- Born: Julie Birungi 27 February 1978 (age 48) Kampala, Uganda
- Other names: Julie Naluggya, Julie Mutesasira
- Citizenship: Ugandan, Canadian
- Occupation: Singer
- Years active: 2003–present
- Spouses: ; Pastor Steven Mutesasira ​ ​(divorced)​ ; Jean ​(m. 2020)​
- Children: Esther, Elizabeth and Ezekiel Mutesasira

= Julie Mutesasira =

Ugandan gospel singer

Julie Mutesasira (born 27 February 1978), professionally known as Julie Birungi and Julie Naluggya, is a Ugandan-Canadian gospel singer and musician.

She is known in Uganda, and across East Africa for her songs like Nkulembera, Lwana Nabo, Ekikunyumira and Bamuyita Yesu, a collaboration with Iryn Namubiru.
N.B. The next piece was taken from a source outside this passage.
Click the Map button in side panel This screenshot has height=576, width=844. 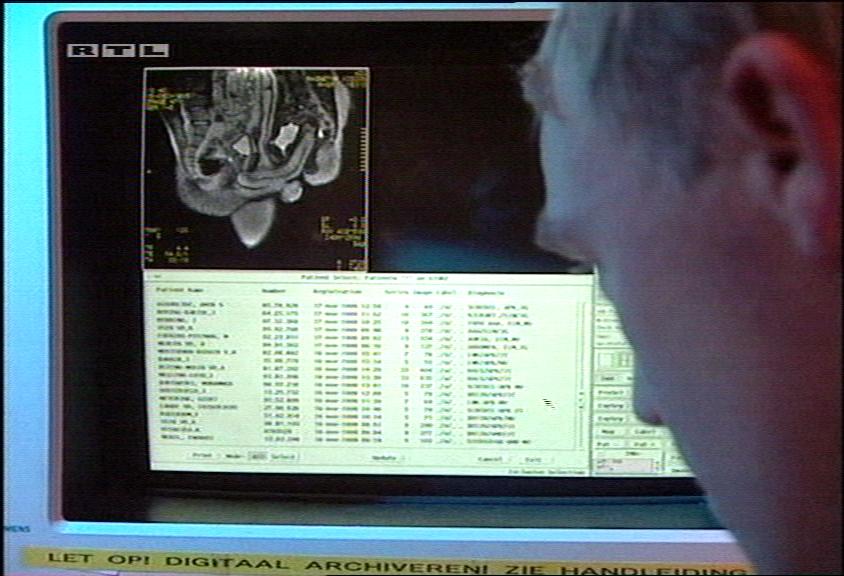coord(609,432)
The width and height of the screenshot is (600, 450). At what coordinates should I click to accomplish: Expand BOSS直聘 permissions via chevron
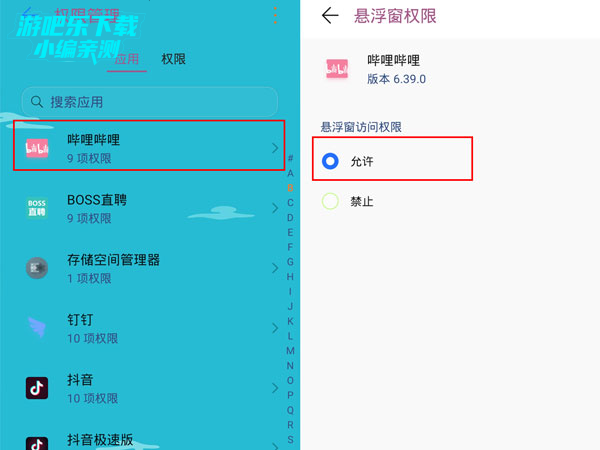275,208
She received the best female gospel song award for her song Saba in 2014 and the Best Religious Song award for her song List Ya Mukama in 2015 and was nominated for Best Religious Song for her song Kijja Kugwa in 2016 at the third, fourth and fifth HiPipo Music Awards respectively. She won the Song of the year award at the Olive Gospel Music Awards in 2012, the Female artist of the year award at VIGA Awards in 2016, Diva Collabo Award for Yani, a collaboration with Iryn Namubiru at the 2011 DIVA Awards.

==Personal life and career==
Julie's parents are the late Henry Ssebatta and Rose Lutwama.
Julie Mutesasira was married to Pastor Steven Mutesasira of the Redeemed of the Lord Evangelistic Church, Kamwookya and they are now divorced. The couple had three children, Esther Mutesasira, Ezekiel Mutesasira and Elizabeth Mutesasira, two of whom, Esther and Ezekiel, were the winners of East Africa's Got Talent in 2019. The couple divorced in 2016 and she relocated to Canada. In 2020, she publicly revealed that she is a lesbian and the same year was married to her wife Jean.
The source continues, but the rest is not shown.